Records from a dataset
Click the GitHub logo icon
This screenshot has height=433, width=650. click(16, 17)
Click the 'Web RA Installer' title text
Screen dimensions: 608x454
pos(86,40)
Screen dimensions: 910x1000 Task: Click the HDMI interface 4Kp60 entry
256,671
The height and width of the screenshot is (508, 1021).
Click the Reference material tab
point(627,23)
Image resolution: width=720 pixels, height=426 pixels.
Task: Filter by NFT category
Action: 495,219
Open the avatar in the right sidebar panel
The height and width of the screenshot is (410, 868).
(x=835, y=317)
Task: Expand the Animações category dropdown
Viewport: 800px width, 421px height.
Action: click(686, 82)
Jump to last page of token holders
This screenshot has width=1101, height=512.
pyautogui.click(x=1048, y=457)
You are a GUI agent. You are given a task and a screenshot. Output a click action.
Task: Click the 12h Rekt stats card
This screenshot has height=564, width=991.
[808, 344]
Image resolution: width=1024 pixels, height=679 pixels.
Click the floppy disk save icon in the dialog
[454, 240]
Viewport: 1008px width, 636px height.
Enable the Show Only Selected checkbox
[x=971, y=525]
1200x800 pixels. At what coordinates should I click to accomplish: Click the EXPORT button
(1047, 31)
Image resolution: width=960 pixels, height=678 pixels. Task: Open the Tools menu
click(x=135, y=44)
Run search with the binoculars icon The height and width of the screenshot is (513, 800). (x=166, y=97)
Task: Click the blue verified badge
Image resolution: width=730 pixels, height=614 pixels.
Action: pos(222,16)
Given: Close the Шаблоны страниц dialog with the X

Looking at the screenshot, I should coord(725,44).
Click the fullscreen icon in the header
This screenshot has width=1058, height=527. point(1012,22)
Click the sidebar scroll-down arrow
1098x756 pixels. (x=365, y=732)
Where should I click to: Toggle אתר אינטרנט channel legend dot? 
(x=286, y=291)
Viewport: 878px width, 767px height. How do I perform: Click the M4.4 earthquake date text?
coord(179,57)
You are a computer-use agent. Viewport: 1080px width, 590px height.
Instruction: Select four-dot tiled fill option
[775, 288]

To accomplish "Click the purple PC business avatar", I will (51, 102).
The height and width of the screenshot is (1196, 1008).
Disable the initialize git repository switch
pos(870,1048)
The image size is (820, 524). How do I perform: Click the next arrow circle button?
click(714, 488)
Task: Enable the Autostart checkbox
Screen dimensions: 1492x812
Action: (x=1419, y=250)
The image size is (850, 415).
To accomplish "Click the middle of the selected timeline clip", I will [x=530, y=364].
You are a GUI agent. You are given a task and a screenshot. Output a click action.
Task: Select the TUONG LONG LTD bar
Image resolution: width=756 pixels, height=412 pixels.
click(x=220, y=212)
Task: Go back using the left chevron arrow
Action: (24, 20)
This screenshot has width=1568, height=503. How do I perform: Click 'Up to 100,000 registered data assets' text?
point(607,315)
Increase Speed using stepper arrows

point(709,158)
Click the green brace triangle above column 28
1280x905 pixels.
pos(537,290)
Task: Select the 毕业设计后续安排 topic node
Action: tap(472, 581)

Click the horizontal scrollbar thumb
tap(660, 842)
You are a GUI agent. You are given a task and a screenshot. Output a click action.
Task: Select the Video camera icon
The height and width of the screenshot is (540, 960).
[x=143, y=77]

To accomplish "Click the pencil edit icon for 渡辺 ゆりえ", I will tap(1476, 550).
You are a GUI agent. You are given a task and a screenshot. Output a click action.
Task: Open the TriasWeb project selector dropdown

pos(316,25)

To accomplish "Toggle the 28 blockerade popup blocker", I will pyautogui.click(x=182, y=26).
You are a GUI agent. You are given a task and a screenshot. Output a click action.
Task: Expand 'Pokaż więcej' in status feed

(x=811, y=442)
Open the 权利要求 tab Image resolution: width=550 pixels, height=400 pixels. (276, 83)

**TASK STATEMENT**
Repeat every entry exactly, please.

**PROBLEM SOLUTION**
Click the GitHub logo icon
This screenshot has height=433, width=650. click(16, 17)
Click the 'Web RA Installer' title text
Screen dimensions: 608x454
pos(86,40)
Screen dimensions: 910x1000 Task: Click the HDMI interface 4Kp60 entry
256,671
The height and width of the screenshot is (508, 1021).
Click the Reference material tab
point(627,23)
Image resolution: width=720 pixels, height=426 pixels.
Task: Filter by NFT category
Action: 495,219
Open the avatar in the right sidebar panel
The height and width of the screenshot is (410, 868).
(x=835, y=317)
Task: Expand the Animações category dropdown
Viewport: 800px width, 421px height.
Action: click(686, 82)
Jump to last page of token holders
This screenshot has width=1101, height=512.
pyautogui.click(x=1048, y=457)
You are a GUI agent. You are given a task and a screenshot. Output a click action.
Task: Click the 12h Rekt stats card
This screenshot has height=564, width=991.
[808, 344]
Image resolution: width=1024 pixels, height=679 pixels.
Click the floppy disk save icon in the dialog
[454, 240]
Viewport: 1008px width, 636px height.
Enable the Show Only Selected checkbox
[x=971, y=525]
1200x800 pixels. At what coordinates should I click to accomplish: Click the EXPORT button
(1047, 31)
Image resolution: width=960 pixels, height=678 pixels. Task: Open the Tools menu
click(x=135, y=44)
Run search with the binoculars icon The height and width of the screenshot is (513, 800). (x=166, y=97)
Task: Click the blue verified badge
Image resolution: width=730 pixels, height=614 pixels.
Action: pos(222,16)
Given: Close the Шаблоны страниц dialog with the X

Looking at the screenshot, I should coord(725,44).
Click the fullscreen icon in the header
This screenshot has width=1058, height=527. point(1012,22)
Click the sidebar scroll-down arrow
1098x756 pixels. (x=365, y=732)
Where should I click to: Toggle אתר אינטרנט channel legend dot? 
(x=286, y=291)
Viewport: 878px width, 767px height. How do I perform: Click the M4.4 earthquake date text?
coord(179,57)
You are a computer-use agent. Viewport: 1080px width, 590px height.
Instruction: Select four-dot tiled fill option
[775, 288]

To accomplish "Click the purple PC business avatar", I will (51, 102).
The height and width of the screenshot is (1196, 1008).
Disable the initialize git repository switch
pos(870,1048)
The image size is (820, 524). How do I perform: Click the next arrow circle button?
click(714, 488)
Task: Enable the Autostart checkbox
Screen dimensions: 1492x812
Action: (x=1419, y=250)
The image size is (850, 415).
To accomplish "Click the middle of the selected timeline clip", I will [x=530, y=364].
You are a GUI agent. You are given a task and a screenshot. Output a click action.
Task: Select the TUONG LONG LTD bar
Image resolution: width=756 pixels, height=412 pixels.
click(x=220, y=212)
Task: Go back using the left chevron arrow
Action: (24, 20)
This screenshot has width=1568, height=503. How do I perform: Click 'Up to 100,000 registered data assets' text?
point(607,315)
Increase Speed using stepper arrows

point(709,158)
Click the green brace triangle above column 28
1280x905 pixels.
pos(537,290)
Task: Select the 毕业设计后续安排 topic node
Action: tap(472, 581)

Click the horizontal scrollbar thumb
tap(660, 842)
You are a GUI agent. You are given a task and a screenshot. Output a click action.
Task: Select the Video camera icon
The height and width of the screenshot is (540, 960).
[x=143, y=77]

To accomplish "Click the pencil edit icon for 渡辺 ゆりえ", I will tap(1476, 550).
You are a GUI agent. You are given a task and a screenshot. Output a click action.
Task: Open the TriasWeb project selector dropdown

pos(316,25)

To accomplish "Toggle the 28 blockerade popup blocker", I will pyautogui.click(x=182, y=26).
You are a GUI agent. You are given a task and a screenshot. Output a click action.
Task: Expand 'Pokaż więcej' in status feed

(x=811, y=442)
Open the 权利要求 tab Image resolution: width=550 pixels, height=400 pixels. (276, 83)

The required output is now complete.